**YOUR TASK:**
Using the records below, filter for lines that contain the string "will" and copy them out.

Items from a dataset
- - -
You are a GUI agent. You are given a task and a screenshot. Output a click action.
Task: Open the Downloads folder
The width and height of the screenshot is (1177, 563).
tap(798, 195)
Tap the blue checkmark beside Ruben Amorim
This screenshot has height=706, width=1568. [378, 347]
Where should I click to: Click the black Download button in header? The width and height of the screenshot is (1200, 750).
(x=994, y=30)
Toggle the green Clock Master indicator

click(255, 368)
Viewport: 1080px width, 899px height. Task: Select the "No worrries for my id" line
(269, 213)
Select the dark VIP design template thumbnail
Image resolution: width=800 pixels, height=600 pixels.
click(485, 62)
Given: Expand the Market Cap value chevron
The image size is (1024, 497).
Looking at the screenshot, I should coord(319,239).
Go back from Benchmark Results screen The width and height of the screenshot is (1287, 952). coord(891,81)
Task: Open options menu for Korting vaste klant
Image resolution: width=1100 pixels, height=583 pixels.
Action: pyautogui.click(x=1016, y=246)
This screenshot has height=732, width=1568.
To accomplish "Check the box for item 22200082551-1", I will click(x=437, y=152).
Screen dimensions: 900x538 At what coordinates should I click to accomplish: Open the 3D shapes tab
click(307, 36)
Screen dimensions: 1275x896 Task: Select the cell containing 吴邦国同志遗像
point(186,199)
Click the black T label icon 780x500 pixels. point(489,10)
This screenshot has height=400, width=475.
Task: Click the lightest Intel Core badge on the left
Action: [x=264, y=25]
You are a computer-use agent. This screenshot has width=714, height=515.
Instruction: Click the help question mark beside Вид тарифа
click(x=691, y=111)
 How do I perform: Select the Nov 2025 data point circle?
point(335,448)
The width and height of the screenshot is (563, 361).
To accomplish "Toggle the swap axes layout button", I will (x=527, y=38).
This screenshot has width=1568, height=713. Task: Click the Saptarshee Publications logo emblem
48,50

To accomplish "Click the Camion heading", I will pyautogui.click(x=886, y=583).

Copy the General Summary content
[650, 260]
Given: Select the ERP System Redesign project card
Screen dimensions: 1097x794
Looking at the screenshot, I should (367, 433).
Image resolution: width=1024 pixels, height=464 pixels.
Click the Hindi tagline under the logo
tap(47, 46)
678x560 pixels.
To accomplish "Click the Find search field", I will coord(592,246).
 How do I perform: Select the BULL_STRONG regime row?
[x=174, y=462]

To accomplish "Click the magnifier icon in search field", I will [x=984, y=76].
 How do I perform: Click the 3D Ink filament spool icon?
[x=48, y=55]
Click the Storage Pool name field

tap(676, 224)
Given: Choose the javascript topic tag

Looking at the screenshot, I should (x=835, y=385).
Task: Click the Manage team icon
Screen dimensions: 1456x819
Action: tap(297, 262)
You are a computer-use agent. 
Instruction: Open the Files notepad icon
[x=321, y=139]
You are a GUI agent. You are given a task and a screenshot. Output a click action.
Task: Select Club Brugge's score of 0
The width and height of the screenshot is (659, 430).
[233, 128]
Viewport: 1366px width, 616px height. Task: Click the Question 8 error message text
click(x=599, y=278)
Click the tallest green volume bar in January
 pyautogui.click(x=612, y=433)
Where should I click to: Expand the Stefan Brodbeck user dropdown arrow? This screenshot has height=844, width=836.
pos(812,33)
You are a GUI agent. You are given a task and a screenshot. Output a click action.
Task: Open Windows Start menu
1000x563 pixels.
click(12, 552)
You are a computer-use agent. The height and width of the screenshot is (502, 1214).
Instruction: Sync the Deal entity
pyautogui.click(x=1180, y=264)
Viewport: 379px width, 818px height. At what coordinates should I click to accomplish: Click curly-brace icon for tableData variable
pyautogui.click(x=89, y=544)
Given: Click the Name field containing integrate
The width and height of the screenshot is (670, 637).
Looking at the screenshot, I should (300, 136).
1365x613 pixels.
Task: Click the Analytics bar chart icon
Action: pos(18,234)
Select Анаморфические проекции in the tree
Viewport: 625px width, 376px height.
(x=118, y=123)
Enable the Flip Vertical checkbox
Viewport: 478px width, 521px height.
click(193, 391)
- - -
**YOUR SOLUTION:**
To accomplish "Check the box for item 22200082551-1", I will click(x=437, y=152).
To accomplish "Toggle the swap axes layout button", I will (x=527, y=38).
To accomplish "Click the Camion heading", I will pyautogui.click(x=886, y=583).
To accomplish "Click the Find search field", I will coord(592,246).
To accomplish "Click the magnifier icon in search field", I will [x=984, y=76].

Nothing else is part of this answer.